| Data records |

* * * * * * *

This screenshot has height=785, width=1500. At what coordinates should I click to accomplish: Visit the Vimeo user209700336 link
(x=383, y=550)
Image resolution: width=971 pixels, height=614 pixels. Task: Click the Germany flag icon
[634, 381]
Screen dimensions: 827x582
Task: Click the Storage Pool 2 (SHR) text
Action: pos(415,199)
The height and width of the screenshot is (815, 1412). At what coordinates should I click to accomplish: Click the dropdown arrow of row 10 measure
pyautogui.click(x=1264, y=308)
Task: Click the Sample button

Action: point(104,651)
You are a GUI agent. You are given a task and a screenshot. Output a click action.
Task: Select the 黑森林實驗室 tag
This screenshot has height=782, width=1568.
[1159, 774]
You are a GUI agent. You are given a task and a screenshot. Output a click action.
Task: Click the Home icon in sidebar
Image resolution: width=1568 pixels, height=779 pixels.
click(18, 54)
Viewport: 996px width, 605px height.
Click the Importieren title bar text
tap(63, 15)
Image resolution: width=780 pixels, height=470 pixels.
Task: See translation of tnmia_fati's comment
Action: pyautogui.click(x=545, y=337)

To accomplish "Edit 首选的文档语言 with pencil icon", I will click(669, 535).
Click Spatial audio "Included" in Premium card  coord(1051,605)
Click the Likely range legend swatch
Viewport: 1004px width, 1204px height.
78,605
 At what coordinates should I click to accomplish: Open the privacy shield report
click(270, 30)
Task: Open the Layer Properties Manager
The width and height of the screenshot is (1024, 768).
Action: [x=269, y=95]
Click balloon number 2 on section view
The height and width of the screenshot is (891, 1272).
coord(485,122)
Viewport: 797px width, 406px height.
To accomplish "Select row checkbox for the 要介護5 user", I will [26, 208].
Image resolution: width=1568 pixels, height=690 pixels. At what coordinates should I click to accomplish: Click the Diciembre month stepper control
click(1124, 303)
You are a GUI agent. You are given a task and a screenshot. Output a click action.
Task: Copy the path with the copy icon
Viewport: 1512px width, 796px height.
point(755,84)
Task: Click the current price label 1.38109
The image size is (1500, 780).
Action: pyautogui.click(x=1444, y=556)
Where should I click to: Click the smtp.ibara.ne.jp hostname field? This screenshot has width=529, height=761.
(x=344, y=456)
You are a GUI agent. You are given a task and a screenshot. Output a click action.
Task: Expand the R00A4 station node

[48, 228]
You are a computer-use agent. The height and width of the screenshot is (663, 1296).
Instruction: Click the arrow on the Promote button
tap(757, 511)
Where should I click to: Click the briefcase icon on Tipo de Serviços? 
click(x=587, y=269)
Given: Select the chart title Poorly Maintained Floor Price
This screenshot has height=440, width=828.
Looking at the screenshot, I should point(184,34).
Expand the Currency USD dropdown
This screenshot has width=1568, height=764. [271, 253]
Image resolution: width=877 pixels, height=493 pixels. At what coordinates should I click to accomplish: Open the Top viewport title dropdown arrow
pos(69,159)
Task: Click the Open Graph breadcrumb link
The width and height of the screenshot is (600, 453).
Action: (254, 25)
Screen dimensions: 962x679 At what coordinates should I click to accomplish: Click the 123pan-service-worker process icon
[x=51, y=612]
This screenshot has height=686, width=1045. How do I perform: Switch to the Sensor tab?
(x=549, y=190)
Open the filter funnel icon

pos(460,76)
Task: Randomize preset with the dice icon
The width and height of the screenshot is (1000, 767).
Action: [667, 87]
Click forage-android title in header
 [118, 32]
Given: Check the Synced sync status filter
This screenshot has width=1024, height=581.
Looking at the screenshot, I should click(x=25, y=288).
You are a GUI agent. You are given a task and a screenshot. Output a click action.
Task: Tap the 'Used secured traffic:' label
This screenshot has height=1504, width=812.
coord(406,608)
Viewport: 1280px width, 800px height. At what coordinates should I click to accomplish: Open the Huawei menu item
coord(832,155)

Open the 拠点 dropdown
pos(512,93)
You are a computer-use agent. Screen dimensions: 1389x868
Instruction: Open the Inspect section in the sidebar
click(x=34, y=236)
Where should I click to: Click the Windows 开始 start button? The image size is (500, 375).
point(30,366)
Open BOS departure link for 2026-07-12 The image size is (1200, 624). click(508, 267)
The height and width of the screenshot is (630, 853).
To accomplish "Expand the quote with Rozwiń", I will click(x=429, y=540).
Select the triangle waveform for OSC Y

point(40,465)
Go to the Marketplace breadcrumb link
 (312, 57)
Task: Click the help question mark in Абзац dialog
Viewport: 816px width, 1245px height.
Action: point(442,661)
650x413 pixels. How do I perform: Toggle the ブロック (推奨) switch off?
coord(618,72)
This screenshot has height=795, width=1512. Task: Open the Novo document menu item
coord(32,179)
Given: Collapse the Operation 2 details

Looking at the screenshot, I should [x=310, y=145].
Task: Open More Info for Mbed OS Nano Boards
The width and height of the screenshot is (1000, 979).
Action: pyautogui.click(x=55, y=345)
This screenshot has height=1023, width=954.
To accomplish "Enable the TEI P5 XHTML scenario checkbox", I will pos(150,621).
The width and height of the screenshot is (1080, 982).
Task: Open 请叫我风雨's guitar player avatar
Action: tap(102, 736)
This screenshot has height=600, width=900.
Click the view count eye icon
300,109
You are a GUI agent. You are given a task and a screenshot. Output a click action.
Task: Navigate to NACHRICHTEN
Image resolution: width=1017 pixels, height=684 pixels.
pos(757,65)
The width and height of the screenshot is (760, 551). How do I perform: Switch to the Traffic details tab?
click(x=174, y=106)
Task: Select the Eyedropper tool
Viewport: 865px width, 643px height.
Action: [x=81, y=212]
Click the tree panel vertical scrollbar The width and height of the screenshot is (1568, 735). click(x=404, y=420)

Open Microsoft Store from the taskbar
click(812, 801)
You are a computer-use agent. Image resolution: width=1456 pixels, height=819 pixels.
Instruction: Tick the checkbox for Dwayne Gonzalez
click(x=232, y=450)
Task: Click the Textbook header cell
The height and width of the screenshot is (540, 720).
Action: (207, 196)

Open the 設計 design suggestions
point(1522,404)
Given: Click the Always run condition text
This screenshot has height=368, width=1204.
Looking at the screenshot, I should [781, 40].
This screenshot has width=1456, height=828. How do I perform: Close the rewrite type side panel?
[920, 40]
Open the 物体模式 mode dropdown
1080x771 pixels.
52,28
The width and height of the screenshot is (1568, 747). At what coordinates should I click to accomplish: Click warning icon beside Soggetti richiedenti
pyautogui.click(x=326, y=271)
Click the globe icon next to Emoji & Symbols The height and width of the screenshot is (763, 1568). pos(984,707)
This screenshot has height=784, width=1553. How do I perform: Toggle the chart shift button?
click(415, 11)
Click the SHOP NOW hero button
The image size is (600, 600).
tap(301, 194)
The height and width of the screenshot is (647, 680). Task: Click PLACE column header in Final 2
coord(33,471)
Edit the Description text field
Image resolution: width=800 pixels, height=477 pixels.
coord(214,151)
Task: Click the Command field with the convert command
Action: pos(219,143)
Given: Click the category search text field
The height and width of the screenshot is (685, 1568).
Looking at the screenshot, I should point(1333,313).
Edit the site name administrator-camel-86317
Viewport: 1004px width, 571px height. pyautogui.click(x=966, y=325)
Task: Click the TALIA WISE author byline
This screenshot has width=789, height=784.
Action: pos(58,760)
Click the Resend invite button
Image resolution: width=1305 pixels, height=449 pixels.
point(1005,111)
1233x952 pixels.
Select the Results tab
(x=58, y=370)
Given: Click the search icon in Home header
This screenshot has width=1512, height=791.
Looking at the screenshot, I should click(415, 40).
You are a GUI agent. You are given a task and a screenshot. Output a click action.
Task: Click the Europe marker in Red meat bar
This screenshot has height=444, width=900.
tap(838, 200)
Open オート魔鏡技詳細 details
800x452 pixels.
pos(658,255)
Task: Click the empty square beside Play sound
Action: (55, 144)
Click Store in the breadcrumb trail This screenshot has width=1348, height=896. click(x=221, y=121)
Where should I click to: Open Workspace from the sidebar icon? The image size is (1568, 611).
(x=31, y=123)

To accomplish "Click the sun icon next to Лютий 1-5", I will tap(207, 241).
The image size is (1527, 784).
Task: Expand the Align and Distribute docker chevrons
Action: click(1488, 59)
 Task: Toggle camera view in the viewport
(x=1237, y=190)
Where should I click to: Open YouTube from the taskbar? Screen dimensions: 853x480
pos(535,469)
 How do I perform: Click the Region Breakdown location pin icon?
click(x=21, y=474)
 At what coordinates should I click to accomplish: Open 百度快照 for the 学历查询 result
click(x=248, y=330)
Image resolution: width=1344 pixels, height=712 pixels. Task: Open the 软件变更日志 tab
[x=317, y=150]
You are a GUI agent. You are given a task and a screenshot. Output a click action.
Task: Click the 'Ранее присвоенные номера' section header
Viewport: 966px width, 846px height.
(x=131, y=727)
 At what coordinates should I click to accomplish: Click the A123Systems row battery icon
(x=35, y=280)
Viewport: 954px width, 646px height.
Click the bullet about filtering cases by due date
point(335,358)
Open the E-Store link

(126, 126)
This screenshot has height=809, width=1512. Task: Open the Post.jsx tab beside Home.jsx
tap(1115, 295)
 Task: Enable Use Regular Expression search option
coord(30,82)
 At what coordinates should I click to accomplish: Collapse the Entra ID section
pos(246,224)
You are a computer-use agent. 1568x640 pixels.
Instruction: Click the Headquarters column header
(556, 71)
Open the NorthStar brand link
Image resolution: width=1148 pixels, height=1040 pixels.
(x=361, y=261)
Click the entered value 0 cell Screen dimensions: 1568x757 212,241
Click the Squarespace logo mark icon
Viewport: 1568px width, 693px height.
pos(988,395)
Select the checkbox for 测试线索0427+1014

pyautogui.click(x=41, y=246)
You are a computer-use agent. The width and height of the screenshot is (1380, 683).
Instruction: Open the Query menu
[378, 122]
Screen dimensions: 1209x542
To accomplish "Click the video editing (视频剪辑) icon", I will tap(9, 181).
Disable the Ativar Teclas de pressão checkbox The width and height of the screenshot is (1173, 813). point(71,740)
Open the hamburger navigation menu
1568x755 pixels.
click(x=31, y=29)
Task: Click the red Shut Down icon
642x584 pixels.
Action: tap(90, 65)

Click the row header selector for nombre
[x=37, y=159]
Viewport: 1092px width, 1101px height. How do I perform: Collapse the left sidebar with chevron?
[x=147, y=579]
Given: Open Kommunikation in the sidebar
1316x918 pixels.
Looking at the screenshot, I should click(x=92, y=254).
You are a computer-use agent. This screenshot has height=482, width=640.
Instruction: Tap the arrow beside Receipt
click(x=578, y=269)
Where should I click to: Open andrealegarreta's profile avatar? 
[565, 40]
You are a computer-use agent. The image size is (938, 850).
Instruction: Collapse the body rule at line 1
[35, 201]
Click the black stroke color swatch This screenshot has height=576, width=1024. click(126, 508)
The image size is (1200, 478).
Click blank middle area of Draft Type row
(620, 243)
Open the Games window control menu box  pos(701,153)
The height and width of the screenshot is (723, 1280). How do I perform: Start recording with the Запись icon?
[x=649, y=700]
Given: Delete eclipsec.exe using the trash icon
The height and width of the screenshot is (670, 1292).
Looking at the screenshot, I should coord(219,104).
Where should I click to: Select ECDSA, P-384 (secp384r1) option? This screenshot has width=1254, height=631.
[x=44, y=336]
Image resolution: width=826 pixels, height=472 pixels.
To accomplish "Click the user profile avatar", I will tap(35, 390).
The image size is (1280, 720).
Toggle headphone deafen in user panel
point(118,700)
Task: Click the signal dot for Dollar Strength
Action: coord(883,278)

* * * * * * *

| Task requirements |
Above this task is a listing. Restate, word for word and with nothing added, the lines from the one with "Image resolution: width=1344" through the one with "Viewport: 954px width, 646px height.".

| Response below |
Image resolution: width=1344 pixels, height=712 pixels. Task: Open the 软件变更日志 tab
[x=317, y=150]
You are a GUI agent. You are given a task and a screenshot. Output a click action.
Task: Click the 'Ранее присвоенные номера' section header
Viewport: 966px width, 846px height.
(x=131, y=727)
 At what coordinates should I click to accomplish: Click the A123Systems row battery icon
(x=35, y=280)
Viewport: 954px width, 646px height.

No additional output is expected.